Last week's mass shooting at Sandy Hook Elementary School in Newtown, Conn. is still very much in the news, if for no other reason than people are trying to figure out how to keep that from happening again. Such things as re-instituting a ban on assault weapons, obliging teachers to be armed and even "returning God" to public schools have been proposed.
What should be obvious to us Christians is that, since we live in a world full of evil, things like this happen and all the security in the world won't change that. However, it isn't obvious because too many of us have a worldly mentality in that we think that we should sail through life without any serious difficulty -- massacres happen only to them.
More to the point, it seems to me that too many believers have forgotten that there is an invisible war going on all around us. We may pay lip service to that from time to time but don't have a handle on its full import, which is why we offer simple political and cultural solutions to what is, ultimately, a spiritual problem.
Which may get you to thinking: If we had a return to Godly principles or even if people had converted to Christianity, could this have been averted? Wrong question. One parent of a victim who had moved to Newtown from the New York City area said they had done so because they thought it was "safer." I don't claim to know the spiritual condition of that parent, but if that person were really following God he or she might not have moved to that town in the first place. (Recall in Genesis that Lot had moved to Sodom because it was a wealthy place and he thought he could make money there.)
Indeed, I've noticed that the majority of these recent massacres since Columbine High School in 1999 have taken place in "safe," upper-middle-class areas, not the 'hoods that are considered cisterns for violence. That was even the case here in Pittsburgh, which saw two in 2009, with one young man mowing down three city policeman in April and a middle-aged man spraying gunfire at during a women's fitness class at a suburban shopping mall in August.
I think it would be more appropriate to focus not on the actual tragedy but the aftermath of such -- what God does in response. Most of us have experienced bad situations where He in His perfect timing had to intervene and did. As John Eldredge once said, "God loves to come through." So while we wait and grieve with those who have suffered loss and violence, we also know that God will come out of it.
That can't happen, however, if we try to escape it.
1 comment:
That's a good point that these places seem 'safe'. What distresses me is how many Christians think it would be safer if its teachers were armed.

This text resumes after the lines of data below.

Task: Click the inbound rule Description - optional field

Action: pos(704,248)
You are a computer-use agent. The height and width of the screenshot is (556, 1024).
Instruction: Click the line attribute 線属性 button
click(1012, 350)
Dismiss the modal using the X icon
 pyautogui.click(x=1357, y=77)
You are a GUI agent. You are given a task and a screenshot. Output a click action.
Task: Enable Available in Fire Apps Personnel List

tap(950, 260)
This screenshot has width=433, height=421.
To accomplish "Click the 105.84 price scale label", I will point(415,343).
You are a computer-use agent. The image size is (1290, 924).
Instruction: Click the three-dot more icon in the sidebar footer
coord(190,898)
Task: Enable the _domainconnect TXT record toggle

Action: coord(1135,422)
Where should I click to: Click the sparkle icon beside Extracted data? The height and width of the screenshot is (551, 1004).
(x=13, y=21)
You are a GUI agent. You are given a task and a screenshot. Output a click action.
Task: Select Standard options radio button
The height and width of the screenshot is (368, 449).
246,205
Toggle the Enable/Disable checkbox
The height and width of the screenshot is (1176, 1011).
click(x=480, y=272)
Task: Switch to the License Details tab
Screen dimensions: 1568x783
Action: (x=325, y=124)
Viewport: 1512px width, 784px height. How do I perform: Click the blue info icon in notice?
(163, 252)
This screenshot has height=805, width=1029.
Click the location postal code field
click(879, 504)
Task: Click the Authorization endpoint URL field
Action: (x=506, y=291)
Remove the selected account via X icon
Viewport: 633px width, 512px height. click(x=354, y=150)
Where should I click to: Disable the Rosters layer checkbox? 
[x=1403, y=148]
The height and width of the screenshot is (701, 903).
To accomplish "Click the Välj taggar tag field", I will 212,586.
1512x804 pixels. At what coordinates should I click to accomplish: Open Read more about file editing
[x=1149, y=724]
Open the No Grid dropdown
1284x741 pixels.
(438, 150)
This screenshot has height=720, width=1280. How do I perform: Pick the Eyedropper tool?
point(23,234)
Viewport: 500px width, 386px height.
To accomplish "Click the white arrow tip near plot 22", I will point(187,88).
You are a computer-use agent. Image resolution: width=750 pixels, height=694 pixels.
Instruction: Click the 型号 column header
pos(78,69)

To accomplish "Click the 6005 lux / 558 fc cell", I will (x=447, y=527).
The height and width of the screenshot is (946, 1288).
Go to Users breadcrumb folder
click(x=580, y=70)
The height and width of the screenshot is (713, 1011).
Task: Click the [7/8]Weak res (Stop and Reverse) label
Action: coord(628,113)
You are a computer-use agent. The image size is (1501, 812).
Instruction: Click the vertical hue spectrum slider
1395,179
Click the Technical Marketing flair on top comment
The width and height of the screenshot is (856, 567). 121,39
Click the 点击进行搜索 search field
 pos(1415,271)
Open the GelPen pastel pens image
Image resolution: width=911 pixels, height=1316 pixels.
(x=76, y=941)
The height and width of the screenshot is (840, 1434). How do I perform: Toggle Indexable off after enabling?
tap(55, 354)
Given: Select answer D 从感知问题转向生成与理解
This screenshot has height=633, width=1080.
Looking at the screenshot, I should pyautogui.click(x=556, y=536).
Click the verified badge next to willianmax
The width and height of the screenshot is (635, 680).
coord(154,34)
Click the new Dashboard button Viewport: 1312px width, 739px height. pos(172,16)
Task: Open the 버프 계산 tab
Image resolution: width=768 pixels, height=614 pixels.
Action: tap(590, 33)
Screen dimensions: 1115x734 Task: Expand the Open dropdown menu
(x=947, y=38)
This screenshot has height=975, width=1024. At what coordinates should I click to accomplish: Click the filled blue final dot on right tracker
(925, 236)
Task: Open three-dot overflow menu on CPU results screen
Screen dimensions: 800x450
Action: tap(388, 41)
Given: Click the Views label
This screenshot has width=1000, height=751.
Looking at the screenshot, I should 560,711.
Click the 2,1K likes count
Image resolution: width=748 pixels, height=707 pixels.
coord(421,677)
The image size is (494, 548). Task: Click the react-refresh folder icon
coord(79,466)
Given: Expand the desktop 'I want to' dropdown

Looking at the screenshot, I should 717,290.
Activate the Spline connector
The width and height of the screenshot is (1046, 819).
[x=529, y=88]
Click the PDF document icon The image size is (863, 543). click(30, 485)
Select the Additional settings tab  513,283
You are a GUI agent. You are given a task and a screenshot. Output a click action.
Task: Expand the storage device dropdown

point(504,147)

I even heard the case cited where a woman in church had a concealed weapon and challenged the gunman, thus saving lives in the congregation. I know this would horrify some but I can only see that it would be better for a Christian to be shot in church than to be involved in a possible shoot out in such a place.
Its not the gunman who can kill our bodies that we should fear but a God who can throw us into hell. I know this is complicated but the Christian pro-gun defence sounds wrong on so many levels.